One big reason for the decline, Mr. Horvath and other industry officials say, is that federal restrictions to public lands make it more and more difficult for energy companies to gain access to the richest of energy reserves, like those in parts of public lands in the Rocky Mountains still off limits to energy exploration. Mr. Horvath's group and others in the industry have pointed to the figures in arguing for the need to gain broader access to potential drilling sites, onshore and offshore, something that the Bush administration has endorsed, although it has not spelled out its precise plans.

The biggest reason that gas production is lagging so far behind drilling, industry officials say, is that most of the gas fields now open are old, with returns that diminish steadily, year after year. Over all, just to maintain current production, the industry must increase production per well by about 23 percent a year, a rate that is the driving force behind the increase in drilling.

One part of the country where gas production has been booming is the Rockies, including parts of Colorado, Montana, New Mexico, Utah and Wyoming, which the industry sees as the heart of the next wave of natural gas production. The fuel currently provides about one-fourth of the country's power, and with nearly all new power plants now planning to be fired by natural gas, projections by the Energy Department say that percentage will sharply increase.
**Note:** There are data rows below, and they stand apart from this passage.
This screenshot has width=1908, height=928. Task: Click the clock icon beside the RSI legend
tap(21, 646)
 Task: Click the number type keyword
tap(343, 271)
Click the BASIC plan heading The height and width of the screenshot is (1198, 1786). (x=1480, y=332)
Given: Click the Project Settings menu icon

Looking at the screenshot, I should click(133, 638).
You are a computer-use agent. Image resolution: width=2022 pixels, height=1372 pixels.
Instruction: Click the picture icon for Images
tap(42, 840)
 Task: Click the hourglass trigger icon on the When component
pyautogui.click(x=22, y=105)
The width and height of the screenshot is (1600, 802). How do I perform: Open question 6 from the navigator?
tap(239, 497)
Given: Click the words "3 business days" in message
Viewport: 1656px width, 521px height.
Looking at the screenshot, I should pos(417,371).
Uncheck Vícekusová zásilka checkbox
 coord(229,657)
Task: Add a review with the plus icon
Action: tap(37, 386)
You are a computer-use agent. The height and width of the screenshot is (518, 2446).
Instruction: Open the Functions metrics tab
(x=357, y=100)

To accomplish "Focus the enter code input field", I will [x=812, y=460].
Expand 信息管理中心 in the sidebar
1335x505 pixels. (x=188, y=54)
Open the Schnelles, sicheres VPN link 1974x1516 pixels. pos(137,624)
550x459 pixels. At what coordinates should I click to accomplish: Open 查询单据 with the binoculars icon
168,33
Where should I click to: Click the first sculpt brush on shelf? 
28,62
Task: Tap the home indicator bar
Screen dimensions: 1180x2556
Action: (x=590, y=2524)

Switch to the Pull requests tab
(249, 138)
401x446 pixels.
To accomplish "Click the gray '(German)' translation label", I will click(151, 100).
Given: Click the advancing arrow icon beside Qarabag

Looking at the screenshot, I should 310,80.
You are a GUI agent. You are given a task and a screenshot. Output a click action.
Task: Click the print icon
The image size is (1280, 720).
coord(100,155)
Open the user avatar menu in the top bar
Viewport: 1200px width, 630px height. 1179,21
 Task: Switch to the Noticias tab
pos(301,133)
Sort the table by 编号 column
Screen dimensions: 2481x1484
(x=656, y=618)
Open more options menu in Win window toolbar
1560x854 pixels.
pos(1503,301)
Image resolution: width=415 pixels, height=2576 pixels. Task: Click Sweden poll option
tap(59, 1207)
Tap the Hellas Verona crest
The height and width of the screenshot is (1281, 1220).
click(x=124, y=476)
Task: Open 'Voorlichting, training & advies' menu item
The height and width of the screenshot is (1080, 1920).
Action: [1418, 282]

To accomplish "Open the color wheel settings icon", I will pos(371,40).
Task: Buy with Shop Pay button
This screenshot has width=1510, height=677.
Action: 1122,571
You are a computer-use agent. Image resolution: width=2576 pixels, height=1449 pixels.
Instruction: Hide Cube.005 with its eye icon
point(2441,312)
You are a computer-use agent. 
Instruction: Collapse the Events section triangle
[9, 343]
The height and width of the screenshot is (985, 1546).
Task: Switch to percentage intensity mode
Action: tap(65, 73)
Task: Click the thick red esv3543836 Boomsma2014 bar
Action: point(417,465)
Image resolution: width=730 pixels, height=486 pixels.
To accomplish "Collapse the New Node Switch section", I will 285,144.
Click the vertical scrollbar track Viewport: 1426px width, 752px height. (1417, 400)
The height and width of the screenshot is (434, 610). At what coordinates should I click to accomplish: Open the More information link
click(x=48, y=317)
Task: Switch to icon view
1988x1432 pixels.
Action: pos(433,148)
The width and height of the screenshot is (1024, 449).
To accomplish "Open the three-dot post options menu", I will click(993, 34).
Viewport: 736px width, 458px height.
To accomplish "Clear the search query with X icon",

But recent Congressional moves barring drilling in gas-rich parts of the Gulf of Mexico and in national monuments have unnerved the industry, which had seen the offshore reserves, in particular, as vital to increasing production.

It is in the gulf, more than anywhere else, that the rate of production per well is declining most sharply each year, at a rate of as much as 40 percent, adding to the industry's hunger to gain access to more drilling sites.

Over all, wells that are less than three years old now account for some 60 percent of the country's natural gas production, a factor that has led to the industry's voracious appetite for new drilling, particularly in places that have for so long been off limits, like vast tracts of public lands in the Rockies.

But despite the efforts of the Bush administration, which has vowed to increase domestic energy supplies, the current political dynamic seems to be pushing toward less drilling, not more. That has frustrated people like Mr. Papa who have seen the most lucrative lands walled off at a time when domestic demand is increasing.

In places like Laredo and Trinidad, Colo., a backlash against the drilling is beginning to make itself felt. In Trinidad, the Las Animas County seat, along the New Mexico-Colorado border, Mark Sexton's company, Evergreen Resources, is by far the biggest natural gas operator, but he is feeling the pinch from local regulations meant to rein in drilling even more vigorously than is spelled out under federal law.

"We need to drill more wells more quickly to produce more gas," Mr. Sexton said, making clear his discontent with the new regulations.

In Texas, where EOG Resources is a leader in terms of gas wells drilled, Mr. Papa, the president and chief executive officer, said he found it frustrating that so much new drilling was resulting in so little new gas. "We need to end the losing streak," he said.